(SELECTED EXTRACT)

Consider again: medical students doing nurses' (and aides') jobs like taking vital signs 24/7, drawing blood, and putting in all sorts of tubes; a mindless workforce who cannot complain about the job that they do because it's an "initiation" into doctorhood.  With threats of demerits and extended rotations hanging over their heads, they will do whatever pleases you - every Despot's dream.  You will have, in effect, slaves.  Free labor that you can coerce into doing anything.  To make it even more profitable, charge them tuition: to the tune of 100k pesos a year.

Suwabe.  Slaves that actually pay for their servitude.

Fair Din Naman Pala

Initially appeared on doktorko.com 11/6/2005.

A few months ago, during a conversation with the eminent Dr. Barias (founder of Doktorko), it came up that if and when i decide to have children, i should make sure that s/he is born here in the US.  I agreed in principle, if only to ensure that my kid has options when s/he grows up (which, when you think about it, is really the only lasting legacy that a parent can bequeath upon his child).  One thing that caught my ear was his statement that the child would have the advantage of having a US Passport - which would allow him or her to travel freely around the world with no restrictions (i.e. without the need for a Visa).

(End SELECTED EXTRACT)

- _WHAT IS REQUIRED_
Answer these questions from the extract.
1. What yearly tuition does the extract name for medical students?
2. On which site and on what date did "Fair Din Naman Pala" first appear?
3. What advantage of a US passport did Dr. Barias mention?
The lines after the text have no part in this.

(GIVEN INFORMATION)

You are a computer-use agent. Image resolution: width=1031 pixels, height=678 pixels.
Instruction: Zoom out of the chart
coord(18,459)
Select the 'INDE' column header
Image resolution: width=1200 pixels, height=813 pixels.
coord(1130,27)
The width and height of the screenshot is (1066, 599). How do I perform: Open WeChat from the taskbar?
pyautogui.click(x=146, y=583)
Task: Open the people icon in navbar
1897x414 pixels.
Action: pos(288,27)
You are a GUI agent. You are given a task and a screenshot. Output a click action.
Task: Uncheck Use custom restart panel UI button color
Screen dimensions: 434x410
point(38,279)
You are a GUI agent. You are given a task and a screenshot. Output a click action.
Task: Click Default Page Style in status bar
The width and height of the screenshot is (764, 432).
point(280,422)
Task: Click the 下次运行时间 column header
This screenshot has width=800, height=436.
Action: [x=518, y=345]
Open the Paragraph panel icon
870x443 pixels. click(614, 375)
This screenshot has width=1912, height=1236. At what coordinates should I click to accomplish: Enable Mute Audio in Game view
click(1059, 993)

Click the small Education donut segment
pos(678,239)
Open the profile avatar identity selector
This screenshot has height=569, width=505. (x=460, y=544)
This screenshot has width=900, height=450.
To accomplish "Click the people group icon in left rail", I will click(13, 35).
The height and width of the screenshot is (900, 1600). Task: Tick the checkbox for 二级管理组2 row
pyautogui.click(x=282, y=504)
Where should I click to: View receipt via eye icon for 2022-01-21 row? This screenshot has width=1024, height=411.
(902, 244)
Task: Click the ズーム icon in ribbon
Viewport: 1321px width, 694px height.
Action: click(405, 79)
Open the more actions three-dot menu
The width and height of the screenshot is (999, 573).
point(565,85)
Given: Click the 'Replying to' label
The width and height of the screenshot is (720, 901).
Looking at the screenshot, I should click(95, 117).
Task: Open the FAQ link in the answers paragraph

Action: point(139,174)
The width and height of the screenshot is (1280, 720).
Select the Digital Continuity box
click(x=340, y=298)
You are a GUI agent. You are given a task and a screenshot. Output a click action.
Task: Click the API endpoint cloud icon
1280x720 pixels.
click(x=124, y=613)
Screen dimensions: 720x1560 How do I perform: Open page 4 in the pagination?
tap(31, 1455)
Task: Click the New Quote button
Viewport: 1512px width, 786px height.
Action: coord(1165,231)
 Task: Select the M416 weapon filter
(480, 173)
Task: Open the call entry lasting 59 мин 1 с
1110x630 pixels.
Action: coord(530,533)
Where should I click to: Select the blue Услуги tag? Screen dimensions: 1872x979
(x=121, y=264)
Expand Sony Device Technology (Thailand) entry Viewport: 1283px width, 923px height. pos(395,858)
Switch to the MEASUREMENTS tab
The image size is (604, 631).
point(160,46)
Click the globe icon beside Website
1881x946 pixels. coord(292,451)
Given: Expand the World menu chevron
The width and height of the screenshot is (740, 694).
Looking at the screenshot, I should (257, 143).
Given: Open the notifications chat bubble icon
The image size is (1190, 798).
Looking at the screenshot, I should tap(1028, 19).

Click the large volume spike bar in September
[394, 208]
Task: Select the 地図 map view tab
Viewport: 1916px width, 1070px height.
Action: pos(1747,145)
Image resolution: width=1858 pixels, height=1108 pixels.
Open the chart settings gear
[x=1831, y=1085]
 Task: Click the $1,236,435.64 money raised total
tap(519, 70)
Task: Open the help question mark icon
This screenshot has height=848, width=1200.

(End GIVEN INFORMATION)

- _WRITTEN RESPONSE_
1. 100k pesos a year.
2. On doktorko.com, on 11/6/2005.
3. It would let the child travel freely around the world without needing a visa.